++++ Data provided
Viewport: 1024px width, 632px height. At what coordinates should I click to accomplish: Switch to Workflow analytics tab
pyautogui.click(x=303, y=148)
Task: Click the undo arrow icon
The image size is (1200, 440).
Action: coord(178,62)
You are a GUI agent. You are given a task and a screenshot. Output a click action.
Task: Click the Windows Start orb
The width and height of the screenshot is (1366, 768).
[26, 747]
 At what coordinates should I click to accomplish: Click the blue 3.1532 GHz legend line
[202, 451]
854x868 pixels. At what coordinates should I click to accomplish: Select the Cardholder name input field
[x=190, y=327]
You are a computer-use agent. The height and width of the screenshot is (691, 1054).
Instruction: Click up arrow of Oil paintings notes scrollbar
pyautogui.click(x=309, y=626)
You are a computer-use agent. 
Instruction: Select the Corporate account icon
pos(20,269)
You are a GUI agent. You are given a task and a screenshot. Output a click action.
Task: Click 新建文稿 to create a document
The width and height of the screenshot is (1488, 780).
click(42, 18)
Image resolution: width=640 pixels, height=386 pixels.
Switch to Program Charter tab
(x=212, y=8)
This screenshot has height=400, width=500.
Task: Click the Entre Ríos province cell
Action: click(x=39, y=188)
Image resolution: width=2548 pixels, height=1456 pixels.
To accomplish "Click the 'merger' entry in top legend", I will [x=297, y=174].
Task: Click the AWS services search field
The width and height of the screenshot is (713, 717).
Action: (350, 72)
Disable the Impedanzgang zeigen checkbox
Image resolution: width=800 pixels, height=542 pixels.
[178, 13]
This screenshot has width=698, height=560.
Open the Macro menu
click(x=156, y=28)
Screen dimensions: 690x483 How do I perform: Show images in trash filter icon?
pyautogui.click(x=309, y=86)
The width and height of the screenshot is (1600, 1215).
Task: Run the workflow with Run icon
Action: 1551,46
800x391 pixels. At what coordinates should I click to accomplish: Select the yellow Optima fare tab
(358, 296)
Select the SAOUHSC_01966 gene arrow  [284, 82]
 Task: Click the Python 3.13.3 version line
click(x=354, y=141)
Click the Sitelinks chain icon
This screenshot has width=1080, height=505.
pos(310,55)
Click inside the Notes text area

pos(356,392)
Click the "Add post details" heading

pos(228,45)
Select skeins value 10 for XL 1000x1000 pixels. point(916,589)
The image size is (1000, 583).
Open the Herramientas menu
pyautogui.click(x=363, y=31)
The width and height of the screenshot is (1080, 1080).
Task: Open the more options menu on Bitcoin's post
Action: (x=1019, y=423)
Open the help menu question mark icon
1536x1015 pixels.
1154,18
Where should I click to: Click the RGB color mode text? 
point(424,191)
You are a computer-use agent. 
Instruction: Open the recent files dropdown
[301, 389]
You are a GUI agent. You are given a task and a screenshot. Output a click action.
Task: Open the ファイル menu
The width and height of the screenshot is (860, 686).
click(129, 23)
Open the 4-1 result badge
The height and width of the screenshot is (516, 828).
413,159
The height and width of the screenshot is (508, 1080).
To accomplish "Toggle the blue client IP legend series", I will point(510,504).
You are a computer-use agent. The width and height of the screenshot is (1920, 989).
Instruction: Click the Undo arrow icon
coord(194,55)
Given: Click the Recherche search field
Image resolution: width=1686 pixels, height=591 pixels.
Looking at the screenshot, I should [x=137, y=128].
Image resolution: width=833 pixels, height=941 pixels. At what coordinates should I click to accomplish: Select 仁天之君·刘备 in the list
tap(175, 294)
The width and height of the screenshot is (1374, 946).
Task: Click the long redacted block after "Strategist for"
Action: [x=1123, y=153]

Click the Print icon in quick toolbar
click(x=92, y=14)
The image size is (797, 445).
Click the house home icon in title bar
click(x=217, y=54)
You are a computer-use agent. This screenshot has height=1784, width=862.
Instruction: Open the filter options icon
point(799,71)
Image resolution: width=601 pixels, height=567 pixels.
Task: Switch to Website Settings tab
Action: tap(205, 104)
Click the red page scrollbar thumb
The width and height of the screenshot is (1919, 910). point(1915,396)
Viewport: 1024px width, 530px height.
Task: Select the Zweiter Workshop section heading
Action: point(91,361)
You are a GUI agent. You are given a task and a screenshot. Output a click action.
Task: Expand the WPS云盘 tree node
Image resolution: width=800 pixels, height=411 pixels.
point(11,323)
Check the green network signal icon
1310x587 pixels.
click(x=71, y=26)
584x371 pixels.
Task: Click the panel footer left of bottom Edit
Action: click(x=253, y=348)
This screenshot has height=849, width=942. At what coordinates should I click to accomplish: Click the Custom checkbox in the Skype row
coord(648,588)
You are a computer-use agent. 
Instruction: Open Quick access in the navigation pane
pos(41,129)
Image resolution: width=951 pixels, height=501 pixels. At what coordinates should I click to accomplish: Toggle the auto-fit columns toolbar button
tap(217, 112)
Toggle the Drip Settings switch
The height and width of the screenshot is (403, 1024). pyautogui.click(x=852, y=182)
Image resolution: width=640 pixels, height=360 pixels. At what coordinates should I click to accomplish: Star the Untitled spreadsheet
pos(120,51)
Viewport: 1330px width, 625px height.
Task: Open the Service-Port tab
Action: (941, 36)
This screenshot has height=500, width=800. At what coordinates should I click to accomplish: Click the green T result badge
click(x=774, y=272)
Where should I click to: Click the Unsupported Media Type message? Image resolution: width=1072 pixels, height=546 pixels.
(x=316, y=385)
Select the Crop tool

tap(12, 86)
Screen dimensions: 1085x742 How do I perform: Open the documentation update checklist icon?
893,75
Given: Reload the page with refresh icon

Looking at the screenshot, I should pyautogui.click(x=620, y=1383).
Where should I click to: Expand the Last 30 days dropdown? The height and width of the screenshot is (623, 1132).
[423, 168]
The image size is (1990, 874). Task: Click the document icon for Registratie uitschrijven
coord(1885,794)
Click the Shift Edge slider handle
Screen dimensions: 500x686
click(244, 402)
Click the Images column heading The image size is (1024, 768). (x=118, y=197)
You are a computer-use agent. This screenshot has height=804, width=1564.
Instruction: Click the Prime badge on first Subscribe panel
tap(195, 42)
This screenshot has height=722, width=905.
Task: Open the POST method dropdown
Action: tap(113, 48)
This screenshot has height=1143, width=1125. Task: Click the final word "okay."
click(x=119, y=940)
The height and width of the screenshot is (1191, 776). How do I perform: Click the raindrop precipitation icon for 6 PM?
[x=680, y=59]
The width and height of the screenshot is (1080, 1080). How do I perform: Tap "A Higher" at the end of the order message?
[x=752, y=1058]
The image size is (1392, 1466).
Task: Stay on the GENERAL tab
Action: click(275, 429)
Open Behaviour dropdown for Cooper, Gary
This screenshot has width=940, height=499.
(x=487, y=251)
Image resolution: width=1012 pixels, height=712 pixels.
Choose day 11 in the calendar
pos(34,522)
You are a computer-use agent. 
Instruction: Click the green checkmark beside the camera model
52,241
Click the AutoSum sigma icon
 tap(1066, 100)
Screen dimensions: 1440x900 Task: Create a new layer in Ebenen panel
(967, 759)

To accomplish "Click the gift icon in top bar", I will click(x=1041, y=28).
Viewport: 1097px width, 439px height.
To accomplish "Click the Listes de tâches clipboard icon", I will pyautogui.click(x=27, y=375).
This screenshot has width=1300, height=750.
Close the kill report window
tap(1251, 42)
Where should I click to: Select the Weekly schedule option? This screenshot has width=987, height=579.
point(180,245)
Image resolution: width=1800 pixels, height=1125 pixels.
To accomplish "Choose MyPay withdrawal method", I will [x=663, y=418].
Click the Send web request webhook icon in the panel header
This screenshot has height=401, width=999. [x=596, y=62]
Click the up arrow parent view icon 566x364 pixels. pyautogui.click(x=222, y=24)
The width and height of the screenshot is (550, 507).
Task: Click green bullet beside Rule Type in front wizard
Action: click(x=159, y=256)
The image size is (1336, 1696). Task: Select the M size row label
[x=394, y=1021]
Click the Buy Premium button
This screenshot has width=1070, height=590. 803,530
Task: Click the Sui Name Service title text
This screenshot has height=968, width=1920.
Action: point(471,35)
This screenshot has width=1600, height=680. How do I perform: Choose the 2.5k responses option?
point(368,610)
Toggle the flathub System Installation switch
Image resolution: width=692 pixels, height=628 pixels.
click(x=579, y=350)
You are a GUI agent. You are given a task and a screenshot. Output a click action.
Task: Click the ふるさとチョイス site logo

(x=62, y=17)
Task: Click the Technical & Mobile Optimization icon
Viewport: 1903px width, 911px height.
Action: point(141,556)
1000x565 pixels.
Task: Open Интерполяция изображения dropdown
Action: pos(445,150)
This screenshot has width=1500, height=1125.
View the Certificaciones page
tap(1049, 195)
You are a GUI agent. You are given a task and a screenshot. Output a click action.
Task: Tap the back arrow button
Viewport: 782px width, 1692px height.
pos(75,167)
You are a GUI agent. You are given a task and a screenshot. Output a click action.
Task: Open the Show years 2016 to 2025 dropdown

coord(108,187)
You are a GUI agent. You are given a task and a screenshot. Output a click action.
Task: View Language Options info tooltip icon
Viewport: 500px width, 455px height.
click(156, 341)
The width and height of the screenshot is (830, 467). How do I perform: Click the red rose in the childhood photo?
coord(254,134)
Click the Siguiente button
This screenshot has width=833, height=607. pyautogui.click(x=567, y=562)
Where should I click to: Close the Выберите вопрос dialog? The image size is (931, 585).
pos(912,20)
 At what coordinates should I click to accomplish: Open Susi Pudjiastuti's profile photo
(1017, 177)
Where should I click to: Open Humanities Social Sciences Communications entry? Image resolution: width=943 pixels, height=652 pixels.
++++++++
▸ **What this task involves**
If a line in the records above holds the string "search", copy it out.

▸ **Written answer**
Task: Click the AWS services search field
Given: Click the Recherche search field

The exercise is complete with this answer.